### Material supplied:
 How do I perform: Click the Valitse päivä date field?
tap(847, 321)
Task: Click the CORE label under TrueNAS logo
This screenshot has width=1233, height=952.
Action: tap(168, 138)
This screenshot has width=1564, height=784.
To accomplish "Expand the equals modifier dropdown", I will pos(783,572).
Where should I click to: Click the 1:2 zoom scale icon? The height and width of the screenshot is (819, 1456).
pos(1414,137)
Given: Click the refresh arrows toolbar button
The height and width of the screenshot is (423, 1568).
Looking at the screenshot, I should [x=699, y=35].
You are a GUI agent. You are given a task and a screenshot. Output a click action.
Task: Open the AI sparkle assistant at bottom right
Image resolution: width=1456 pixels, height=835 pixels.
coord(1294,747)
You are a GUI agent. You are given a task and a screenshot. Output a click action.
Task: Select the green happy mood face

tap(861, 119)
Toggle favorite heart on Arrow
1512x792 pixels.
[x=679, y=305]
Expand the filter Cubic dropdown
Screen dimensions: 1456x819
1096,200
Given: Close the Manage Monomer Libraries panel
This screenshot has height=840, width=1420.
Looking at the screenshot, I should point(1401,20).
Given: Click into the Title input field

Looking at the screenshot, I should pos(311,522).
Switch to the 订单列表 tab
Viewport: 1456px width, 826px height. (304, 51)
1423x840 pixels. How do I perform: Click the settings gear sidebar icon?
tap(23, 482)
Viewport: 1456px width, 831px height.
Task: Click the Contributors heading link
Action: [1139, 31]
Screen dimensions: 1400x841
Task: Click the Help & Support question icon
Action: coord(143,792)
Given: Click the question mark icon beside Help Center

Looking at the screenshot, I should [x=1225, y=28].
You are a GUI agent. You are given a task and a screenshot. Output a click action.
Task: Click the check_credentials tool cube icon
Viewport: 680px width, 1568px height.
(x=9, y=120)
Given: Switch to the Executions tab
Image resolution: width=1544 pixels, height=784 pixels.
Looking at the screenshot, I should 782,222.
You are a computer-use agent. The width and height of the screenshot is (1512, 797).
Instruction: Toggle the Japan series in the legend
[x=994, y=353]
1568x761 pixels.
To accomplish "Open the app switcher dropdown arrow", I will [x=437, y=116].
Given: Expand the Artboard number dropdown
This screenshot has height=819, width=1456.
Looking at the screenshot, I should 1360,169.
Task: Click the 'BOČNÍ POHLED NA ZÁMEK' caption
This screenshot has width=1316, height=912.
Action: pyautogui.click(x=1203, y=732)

### Instructions to follow:
The lines to copy are those in the records above containing the word "will".

### Answer for this exercise:
To accomplish "Expand the equals modifier dropdown", I will pos(783,572).
To accomplish "Open the app switcher dropdown arrow", I will [x=437, y=116].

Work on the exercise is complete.